| Exercise description |
Count the lines in the items below that contain the string "chart", treating uppercase and lowercase as different, and reply with only that number.

--*--

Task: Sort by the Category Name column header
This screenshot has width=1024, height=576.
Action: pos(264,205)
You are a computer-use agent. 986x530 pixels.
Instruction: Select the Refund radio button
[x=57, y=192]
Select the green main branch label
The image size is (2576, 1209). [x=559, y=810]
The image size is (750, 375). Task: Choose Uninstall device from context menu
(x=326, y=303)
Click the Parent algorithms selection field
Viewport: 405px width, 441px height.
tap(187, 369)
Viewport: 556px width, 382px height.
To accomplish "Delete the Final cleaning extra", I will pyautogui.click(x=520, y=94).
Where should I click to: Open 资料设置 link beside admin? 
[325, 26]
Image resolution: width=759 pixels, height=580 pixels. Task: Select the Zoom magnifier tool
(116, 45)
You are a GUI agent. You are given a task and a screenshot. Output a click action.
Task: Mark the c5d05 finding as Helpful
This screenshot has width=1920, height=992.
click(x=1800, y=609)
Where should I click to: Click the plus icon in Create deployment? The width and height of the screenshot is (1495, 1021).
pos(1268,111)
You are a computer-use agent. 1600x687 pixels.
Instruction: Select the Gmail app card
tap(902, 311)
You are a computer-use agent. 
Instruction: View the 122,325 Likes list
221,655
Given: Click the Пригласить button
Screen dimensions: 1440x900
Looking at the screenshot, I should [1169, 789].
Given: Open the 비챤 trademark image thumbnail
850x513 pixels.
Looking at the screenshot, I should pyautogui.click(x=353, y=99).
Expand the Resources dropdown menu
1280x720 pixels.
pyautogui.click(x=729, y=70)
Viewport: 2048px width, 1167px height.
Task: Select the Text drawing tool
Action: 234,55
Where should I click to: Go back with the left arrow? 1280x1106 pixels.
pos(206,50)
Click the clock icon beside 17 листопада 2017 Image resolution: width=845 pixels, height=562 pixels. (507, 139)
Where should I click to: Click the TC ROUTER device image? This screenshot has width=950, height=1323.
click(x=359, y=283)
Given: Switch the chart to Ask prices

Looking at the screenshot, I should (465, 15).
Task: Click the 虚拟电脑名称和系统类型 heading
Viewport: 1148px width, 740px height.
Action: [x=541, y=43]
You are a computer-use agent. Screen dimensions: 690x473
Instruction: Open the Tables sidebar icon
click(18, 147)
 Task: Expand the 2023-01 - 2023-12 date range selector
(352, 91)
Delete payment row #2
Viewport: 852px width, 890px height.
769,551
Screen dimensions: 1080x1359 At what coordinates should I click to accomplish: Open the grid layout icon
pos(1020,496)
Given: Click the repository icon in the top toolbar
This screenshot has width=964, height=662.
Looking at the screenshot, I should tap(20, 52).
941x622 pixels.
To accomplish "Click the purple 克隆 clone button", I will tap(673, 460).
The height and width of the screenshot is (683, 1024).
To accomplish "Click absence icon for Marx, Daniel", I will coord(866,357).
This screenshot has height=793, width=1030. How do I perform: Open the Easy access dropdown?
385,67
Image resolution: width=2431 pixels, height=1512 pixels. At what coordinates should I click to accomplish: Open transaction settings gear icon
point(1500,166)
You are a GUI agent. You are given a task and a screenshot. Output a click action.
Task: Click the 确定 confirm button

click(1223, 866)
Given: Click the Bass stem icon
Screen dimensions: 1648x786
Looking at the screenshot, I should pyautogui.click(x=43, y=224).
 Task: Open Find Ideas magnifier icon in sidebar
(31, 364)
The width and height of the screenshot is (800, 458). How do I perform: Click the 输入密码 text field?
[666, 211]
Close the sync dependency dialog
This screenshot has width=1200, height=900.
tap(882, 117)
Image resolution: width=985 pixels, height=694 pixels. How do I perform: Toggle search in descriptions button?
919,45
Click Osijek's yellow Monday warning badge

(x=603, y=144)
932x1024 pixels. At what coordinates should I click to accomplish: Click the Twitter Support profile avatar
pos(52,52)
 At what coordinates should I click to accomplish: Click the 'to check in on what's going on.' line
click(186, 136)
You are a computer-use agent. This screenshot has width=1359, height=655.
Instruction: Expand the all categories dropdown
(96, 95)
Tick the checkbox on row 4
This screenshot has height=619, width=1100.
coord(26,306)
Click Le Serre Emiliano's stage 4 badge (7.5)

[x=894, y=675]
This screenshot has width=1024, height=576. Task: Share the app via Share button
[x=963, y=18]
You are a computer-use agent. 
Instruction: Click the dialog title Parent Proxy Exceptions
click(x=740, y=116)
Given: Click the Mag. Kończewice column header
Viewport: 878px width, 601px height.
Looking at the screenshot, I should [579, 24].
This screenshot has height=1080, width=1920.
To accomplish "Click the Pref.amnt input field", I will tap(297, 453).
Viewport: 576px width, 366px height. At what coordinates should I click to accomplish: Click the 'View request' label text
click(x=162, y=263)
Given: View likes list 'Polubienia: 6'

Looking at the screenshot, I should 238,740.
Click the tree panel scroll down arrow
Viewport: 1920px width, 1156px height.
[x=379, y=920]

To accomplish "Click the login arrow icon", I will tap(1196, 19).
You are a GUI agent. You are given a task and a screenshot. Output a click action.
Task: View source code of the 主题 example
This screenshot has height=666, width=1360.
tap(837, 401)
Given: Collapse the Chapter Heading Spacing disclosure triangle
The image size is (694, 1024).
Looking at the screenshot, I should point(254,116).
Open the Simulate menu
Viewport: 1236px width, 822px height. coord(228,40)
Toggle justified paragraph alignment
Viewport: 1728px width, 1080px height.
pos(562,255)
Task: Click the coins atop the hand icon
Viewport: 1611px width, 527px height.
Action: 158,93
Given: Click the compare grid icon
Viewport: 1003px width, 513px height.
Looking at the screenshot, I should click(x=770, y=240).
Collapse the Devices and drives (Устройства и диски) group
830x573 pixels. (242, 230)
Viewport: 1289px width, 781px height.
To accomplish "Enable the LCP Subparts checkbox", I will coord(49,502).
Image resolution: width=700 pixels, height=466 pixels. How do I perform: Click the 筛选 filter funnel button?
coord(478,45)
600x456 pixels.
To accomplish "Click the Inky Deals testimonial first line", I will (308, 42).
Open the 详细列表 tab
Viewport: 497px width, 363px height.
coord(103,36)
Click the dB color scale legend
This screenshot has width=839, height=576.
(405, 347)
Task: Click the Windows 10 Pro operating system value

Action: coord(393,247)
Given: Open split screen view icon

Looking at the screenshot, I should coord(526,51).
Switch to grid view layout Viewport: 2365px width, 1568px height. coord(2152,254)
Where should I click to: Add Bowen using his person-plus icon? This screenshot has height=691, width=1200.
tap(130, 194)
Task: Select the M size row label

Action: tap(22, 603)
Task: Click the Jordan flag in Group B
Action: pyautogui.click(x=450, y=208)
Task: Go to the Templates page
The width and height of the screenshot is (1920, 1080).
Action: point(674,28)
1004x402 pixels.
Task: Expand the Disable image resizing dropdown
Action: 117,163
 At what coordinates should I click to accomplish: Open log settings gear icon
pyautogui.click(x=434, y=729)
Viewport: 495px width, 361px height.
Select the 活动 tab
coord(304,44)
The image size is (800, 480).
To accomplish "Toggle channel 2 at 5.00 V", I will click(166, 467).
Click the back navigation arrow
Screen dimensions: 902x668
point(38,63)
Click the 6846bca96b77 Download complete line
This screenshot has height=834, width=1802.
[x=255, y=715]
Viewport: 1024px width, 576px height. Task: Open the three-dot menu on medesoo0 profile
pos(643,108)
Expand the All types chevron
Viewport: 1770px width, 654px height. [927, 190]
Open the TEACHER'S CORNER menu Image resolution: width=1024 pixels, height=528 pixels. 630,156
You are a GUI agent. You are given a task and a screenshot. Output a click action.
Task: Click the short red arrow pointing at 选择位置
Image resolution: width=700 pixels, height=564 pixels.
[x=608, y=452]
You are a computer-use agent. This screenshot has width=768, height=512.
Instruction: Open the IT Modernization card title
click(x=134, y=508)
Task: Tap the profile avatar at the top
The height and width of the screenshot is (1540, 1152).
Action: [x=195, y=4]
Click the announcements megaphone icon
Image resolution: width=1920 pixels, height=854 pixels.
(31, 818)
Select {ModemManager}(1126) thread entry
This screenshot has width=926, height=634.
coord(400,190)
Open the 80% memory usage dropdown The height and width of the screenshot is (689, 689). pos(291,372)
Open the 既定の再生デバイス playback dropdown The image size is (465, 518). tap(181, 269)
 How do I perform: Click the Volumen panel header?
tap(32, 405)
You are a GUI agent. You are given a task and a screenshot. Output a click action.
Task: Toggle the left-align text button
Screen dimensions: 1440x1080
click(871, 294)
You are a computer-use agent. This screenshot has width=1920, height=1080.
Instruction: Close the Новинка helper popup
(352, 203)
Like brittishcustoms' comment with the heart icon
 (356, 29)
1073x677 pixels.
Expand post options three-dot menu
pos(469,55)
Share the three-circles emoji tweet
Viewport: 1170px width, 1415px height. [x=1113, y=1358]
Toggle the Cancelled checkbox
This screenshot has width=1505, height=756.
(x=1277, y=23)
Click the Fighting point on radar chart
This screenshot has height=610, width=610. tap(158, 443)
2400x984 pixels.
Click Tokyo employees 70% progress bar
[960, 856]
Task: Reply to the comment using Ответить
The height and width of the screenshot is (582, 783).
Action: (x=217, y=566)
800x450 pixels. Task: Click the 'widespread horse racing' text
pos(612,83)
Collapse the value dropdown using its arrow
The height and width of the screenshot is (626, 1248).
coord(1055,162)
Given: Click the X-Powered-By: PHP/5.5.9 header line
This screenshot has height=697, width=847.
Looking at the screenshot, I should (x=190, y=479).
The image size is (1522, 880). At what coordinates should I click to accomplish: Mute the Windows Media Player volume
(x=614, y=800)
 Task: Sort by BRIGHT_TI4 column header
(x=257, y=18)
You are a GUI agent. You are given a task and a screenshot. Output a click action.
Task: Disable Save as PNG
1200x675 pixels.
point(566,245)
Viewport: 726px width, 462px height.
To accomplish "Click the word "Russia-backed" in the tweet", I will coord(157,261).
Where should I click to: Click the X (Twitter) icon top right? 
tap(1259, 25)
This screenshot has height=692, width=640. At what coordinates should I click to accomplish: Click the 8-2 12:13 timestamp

--*--

| Correct output |
2